-------- Texto extraído --------
RIO – Carolina Araújo, 42 anos, sempre gostou de matemática. Quando tirava dez em uma prova, a família dizia que ela era igual à mãe, uma engenheira com muita habilidade com os números. Incentivada pelos pais desde a infância, Carolina escolheu seguir carreira nas Ciências Exatas e, hoje, é a única mulher no quadro de pesquisadores permanentes do Instituto de Matemática Pura e Aplicada (Impa). A partir de janeiro de 2020, a matemática Luciana Lomonaco vai passar a integrar o quadro.

Arte sobre foto de Carla Russo

Ela se considera privilegiada por ter tido a mãe como modelo desde pequena, por sempre ter recebido o incentivo da família e, posteriormente, de seus professores e colegas para seguir a carreira na Matemática. Mas reconhece que, para a maioria das mulheres que escolhem as Ciências Exatas, essa não é a realidade.

— Eu só despertei para as questões de gênero muito recentemente, porque muitas barreiras pelas quais as mulheres passam, eu não passei. Acho que o fato de eu ter tido uma mãe engenheira, que era muito boa em Matemática, já construiu um modelo de mulher de Exatas para mim. Sempre foi natural que eu pudesse ocupar esse lugar, mas tenho consciência que isso é uma exceção — afirma.
--------
▶ Exercício curto 1: Retorne todas as linhas abaixo que contêm a palavra "icon".
O texto sobre Carolina Araújo e as linhas a seguir são materiais independentes.
-------- Seção de dados --------
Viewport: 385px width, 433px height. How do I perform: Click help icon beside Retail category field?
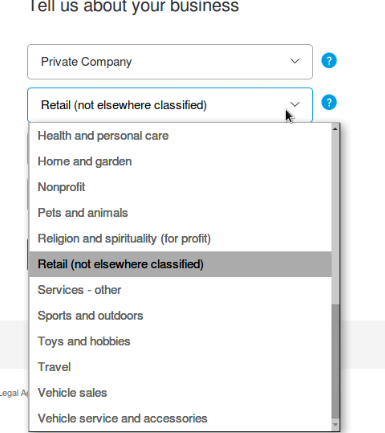coord(329,102)
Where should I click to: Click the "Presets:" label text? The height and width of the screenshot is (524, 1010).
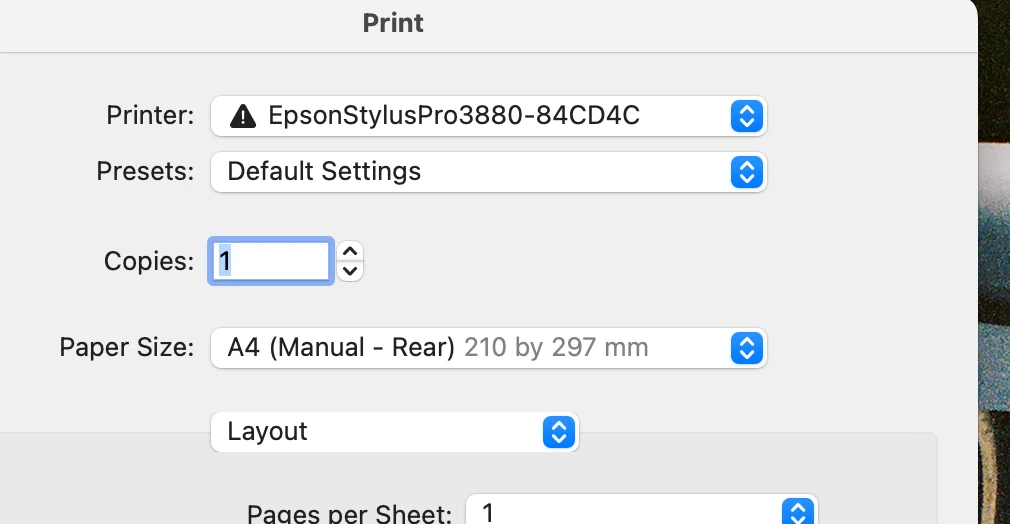[x=145, y=171]
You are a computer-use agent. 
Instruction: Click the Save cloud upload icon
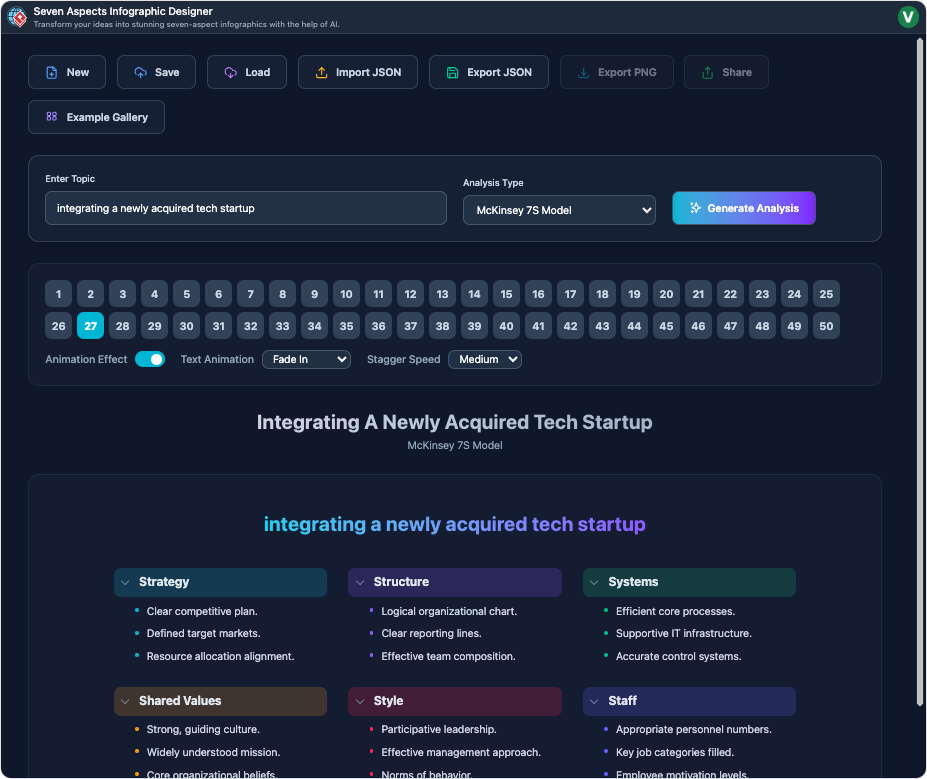140,73
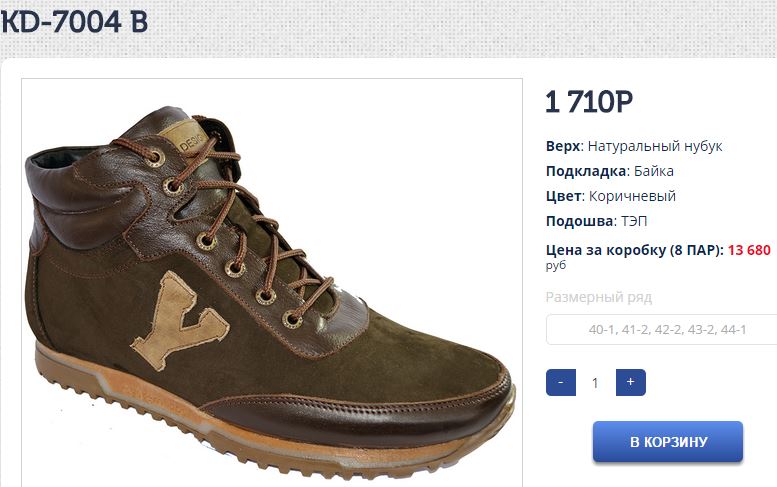Click the dark leather toe cap of boot
Viewport: 777px width, 487px height.
point(377,415)
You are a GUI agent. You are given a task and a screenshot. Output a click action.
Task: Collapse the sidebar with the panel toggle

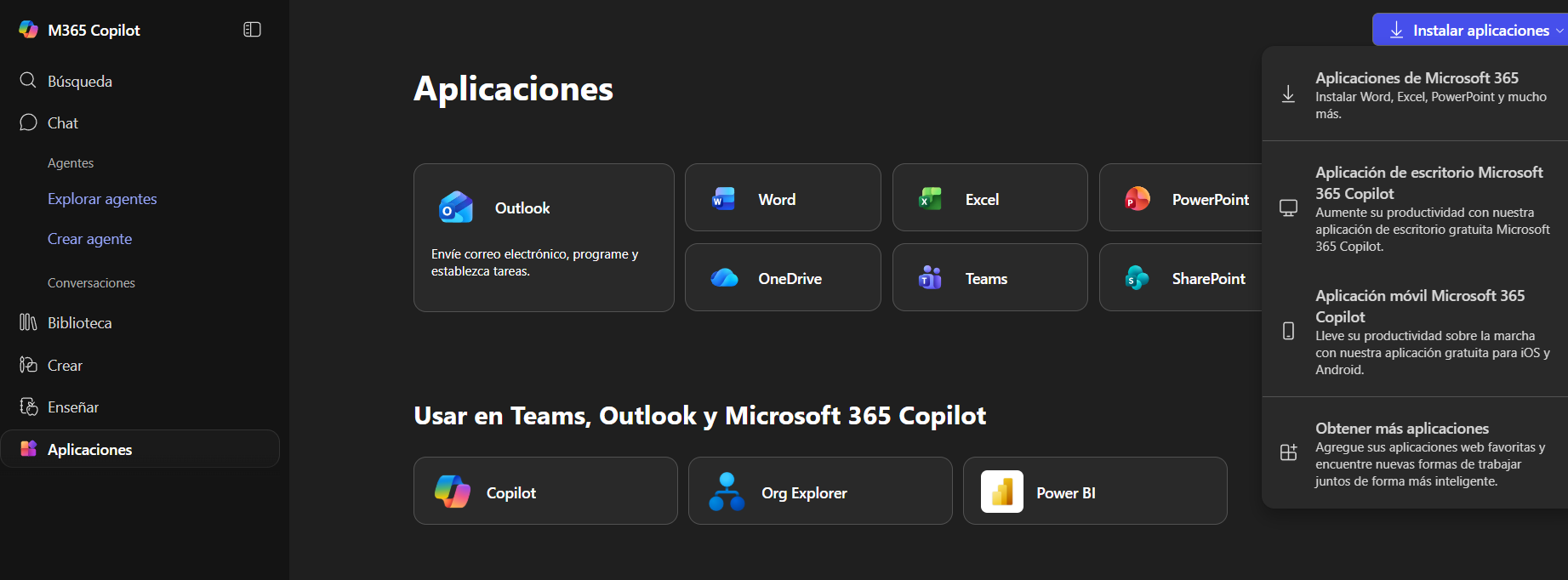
--------
▶ Exercício curto 2: Reproduza, do texto sobre Carolina Araújo, o trecho que vai de "RIO – Carolina" até "integrar o quadro.", inclusive.

▶ Resultado 1:
Viewport: 385px width, 433px height. How do I perform: Click help icon beside Retail category field?
Instruction: Click the Save cloud upload icon

▶ Resultado 2:
RIO – Carolina Araújo, 42 anos, sempre gostou de matemática. Quando tirava dez em uma prova, a família dizia que ela era igual à mãe, uma engenheira com muita habilidade com os números. Incentivada pelos pais desde a infância, Carolina escolheu seguir carreira nas Ciências Exatas e, hoje, é a única mulher no quadro de pesquisadores permanentes do Instituto de Matemática Pura e Aplicada (Impa). A partir de janeiro de 2020, a matemática Luciana Lomonaco vai passar a integrar o quadro.